De acordo com a Deputada, as políticas públicas e sociais devem tratar do assunto na base, construindo creches, escolas de educação integral, dar oportunidade para os jovens conseguirem o primeiro emprego e um ter um plano cultural. “O número de adolescentes que estão perdendo a vida e que são vítimas de violência e homicídios no País é imenso e nossa indignação deve ser focada nos gestores que negligenciam essas políticas”, afirmou. Segundo Kokay, é importante deixar claro que ninguém nasce em conflito com a lei, mas que o menor infrator é fruto da ausência de políticas públicas de qualidade e ausência de medidas de proteção.

Sem precisar adentrar ao mérito da culpabilidade do adolescente, ou até mesmo no risco em que o mesmo oferece a sociedade naquele momento, é necessário avaliar quais são os métodos utilizados pelo Poder público para a não ocorrência de novo ato infracional por aquele adolescente. Para Firmo (1999, p 234), “ a mudança da atual realidade social só se dará com o cumprimento das leis pelos pais, pelo Estado e por toda a sociedade, e, como o primeiro passo para a solução de qualquer problema é o conhecimento das suas causas e dos meios de combatê-las”.
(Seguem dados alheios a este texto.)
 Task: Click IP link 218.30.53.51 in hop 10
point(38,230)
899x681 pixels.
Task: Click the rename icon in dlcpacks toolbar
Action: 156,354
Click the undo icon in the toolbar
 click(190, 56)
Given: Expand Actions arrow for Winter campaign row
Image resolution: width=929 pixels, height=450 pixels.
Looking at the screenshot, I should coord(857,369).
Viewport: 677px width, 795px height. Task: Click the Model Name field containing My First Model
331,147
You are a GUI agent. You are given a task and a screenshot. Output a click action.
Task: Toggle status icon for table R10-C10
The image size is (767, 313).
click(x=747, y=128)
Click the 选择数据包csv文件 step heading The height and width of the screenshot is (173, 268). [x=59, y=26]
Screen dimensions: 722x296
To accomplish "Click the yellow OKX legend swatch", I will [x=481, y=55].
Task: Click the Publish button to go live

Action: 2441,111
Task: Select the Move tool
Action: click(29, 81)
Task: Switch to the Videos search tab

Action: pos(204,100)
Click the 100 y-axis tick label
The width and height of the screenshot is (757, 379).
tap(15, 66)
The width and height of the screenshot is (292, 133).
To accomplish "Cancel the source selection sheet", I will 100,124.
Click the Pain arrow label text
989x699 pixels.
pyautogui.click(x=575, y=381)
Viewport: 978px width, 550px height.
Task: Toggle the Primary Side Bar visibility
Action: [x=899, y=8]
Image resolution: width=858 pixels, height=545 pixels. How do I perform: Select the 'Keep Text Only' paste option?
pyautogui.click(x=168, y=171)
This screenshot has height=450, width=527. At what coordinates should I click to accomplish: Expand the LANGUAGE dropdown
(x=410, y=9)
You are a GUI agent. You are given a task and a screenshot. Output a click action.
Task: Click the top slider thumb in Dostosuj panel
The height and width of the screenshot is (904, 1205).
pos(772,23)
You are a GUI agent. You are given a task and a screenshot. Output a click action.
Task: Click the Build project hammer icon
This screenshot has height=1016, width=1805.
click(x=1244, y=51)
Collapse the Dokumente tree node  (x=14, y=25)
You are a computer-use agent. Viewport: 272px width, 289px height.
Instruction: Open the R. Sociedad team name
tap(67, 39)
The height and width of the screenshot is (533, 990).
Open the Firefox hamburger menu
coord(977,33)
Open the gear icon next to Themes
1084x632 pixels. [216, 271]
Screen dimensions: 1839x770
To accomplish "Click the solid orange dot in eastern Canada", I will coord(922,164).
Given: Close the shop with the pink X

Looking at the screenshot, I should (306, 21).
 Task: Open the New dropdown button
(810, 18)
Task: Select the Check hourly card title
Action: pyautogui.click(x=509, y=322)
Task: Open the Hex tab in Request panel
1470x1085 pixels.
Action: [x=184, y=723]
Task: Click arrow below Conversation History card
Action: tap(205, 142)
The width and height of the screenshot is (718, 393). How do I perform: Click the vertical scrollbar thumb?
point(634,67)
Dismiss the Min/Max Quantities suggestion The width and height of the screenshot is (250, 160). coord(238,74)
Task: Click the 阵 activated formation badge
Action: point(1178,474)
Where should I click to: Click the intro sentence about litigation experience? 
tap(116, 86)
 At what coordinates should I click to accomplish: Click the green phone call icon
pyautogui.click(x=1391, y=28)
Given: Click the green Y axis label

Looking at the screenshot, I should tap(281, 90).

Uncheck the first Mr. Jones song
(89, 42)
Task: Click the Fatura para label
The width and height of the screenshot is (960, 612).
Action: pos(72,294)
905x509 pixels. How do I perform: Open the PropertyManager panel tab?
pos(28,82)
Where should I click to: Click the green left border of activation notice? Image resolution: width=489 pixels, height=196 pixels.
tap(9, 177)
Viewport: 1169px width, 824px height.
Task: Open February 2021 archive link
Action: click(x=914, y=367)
Deve-se, então, refletir sobre qual tem sido a atuação do Estado para efetivar o cumprimento dos seus deveres para com as crianças e adolescentes. O Estado permanecerá em situação de omissão, causando assim um crescente aumento no índice de instituições cada vez mais superlotadas por adolescentes em conflito com a lei reincidentes ou assumirá seu papel de cumpridor dos deveres previstos no artigo 227 da Constituição Federal de 1988, para que haja real tentativa de reingressos dos adolescentes infratores de forma digna à sociedade?

4. RESSOCIALIZAÇÃO

Atualmente, os jovens entram na vida da criminalidade cada vez mais cedo. Com a finalidade de retomarem uma vida saudável e darem continuidade a seu desenvolvimento psicológico e mental, precisam de certa reeducação.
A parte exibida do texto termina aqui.